Cubs GM Jim Hendry built that great regular season and doesn't need any advice from here. But I think there may be two other options that would have been better than unloading DeRosa and signing Bradley.
1. The Cubs could've kept DeRosa and re-signed Jim Edmonds to a low-cost contract to hold down center field at the outset of the season. That would buy time for the Cubs, as the year progressed, to search for a more reliable left-handed hitting outfielder, someone who has a history of being in the lineup more than Bradley, someone who might give the Cubs better outfield defense.
For example: If the Rays were to struggle in the first half of the 2009 season, it's possible (and this is pure speculation and nothing more) that they would entertain some trade conversations about Carl Crawford, who will be eligible for free agency after the 2010 season.
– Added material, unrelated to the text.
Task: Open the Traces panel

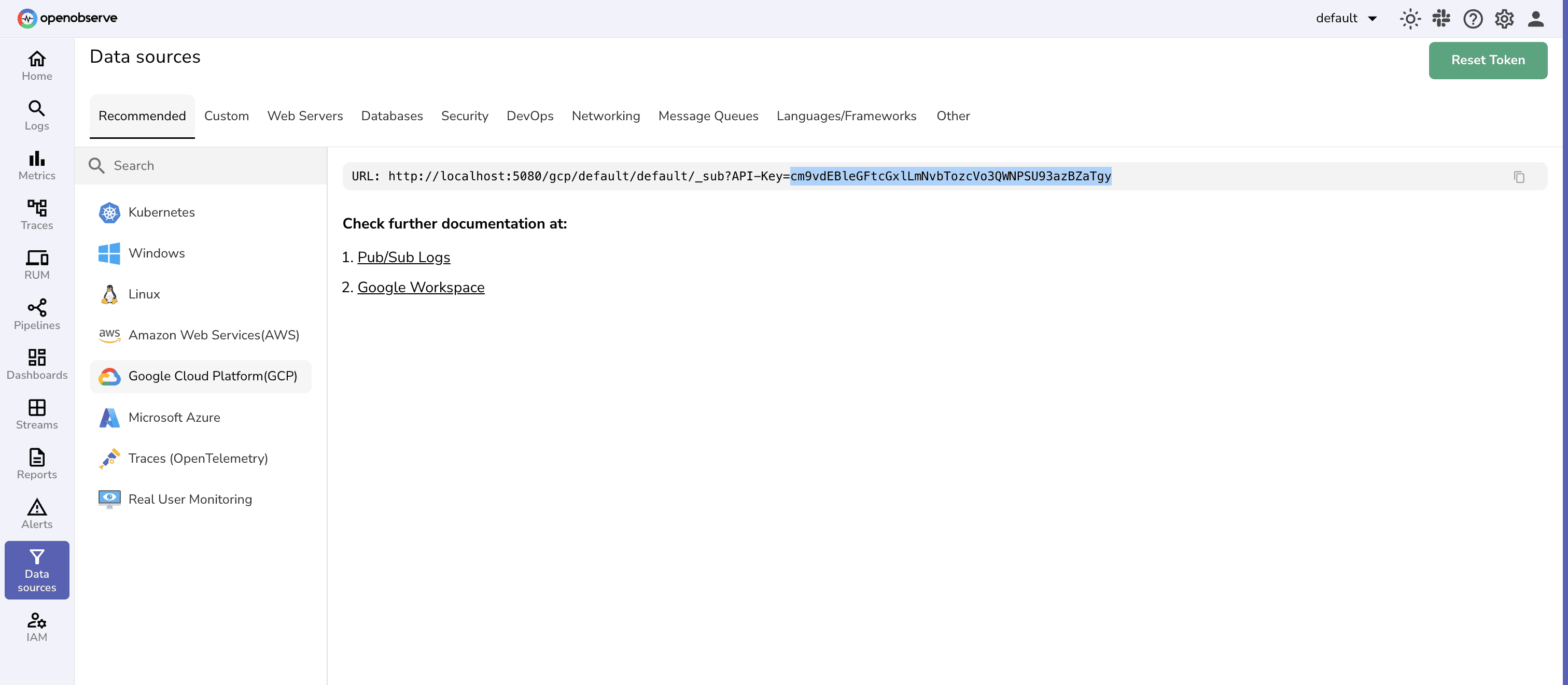Action: pyautogui.click(x=36, y=214)
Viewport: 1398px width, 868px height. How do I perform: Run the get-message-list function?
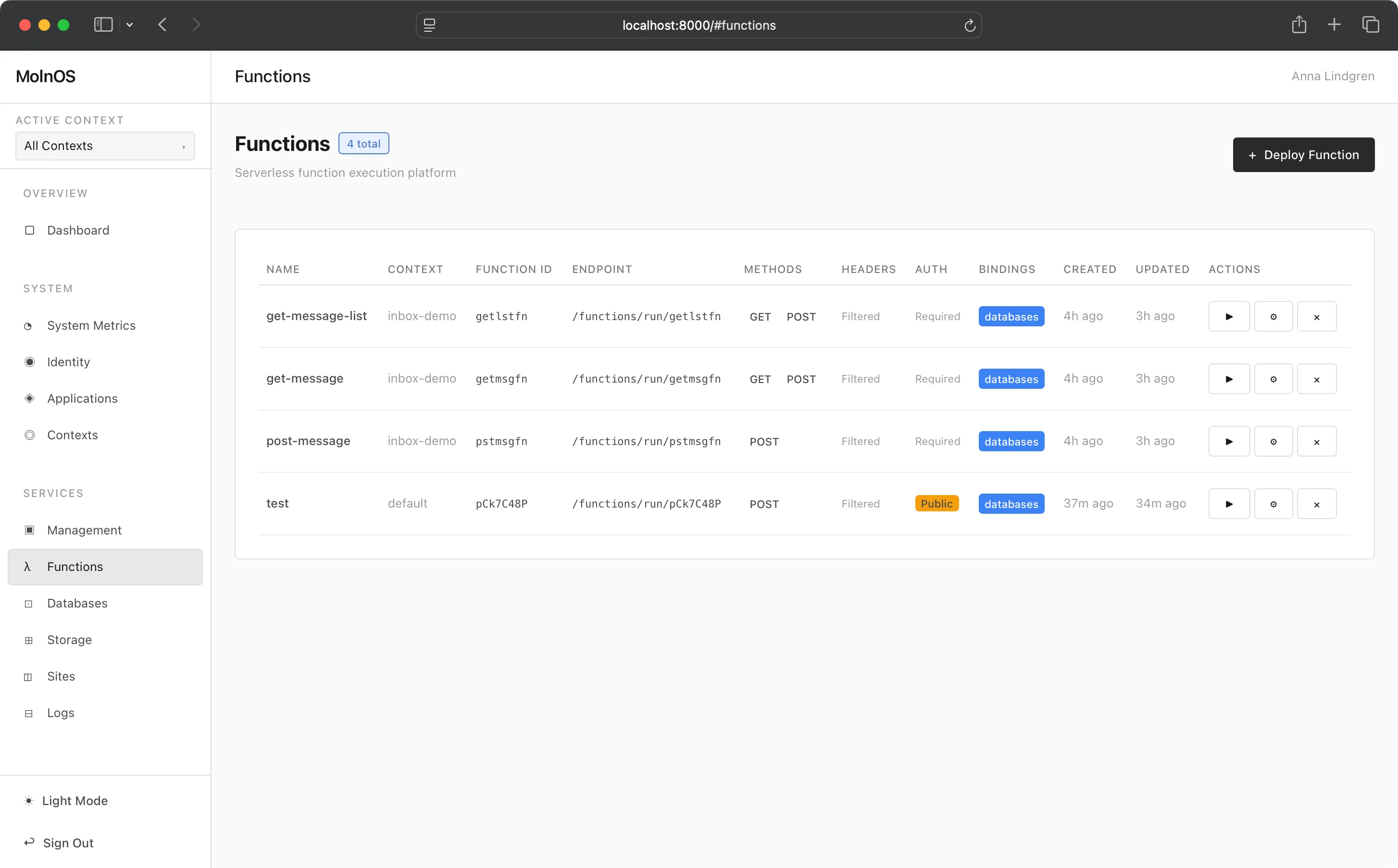1229,316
If the Rays were not in contention in 2009, it would be better for them to deal Crawford in the middle of the upcoming season, rather than wait until the winter of 2009-10, if they can't re-sign him. Another possibility would be the left-handed hitter Brian Giles, because the Padres intend to weigh offers for him next season.
The Cubs seem to be in a rush to balance their lineup by Opening Day -- and given that their lineup won almost 100 games this past season, it seems like they had more time to find a better fit.
2. Rather than use the money saved on the Marquis and DeRosa trades to sign Bradley, the Cubs could've re-signed Edmonds and used the extra money to finish the proposed deal with the Padres for Jake Peavy. A Cubs team with a rotation of Carlos Zambrano, Peavy, Ryan Dempster and Rich Harden might be better than a team without Peavy and with Bradley.
No matter what their lineup and rotation is when the season starts, the Cubs will be heavily favored to win the NL Central. The Brewers have huge holes in their rotation and at the back end of their bullpen, the Astros are trying to improve with nickels, the Reds appear to be swimming in place, the Pirates are reloading and the Cardinals need a return to form from Chris Carpenter, who hasn't been right the past two seasons.
But there will be days next season, and maybe next October, when Piniella might be wishing he had DeRosa available -- and maybe Bradley, as well.
Hendry said the decision to trade DeRosa was difficult, as Paul Sullivan writes.
In the aftermath of the Cubs' deals, Tom Krasovic speculates that the Peavy deal might get resurrected. I was told that isn't the case.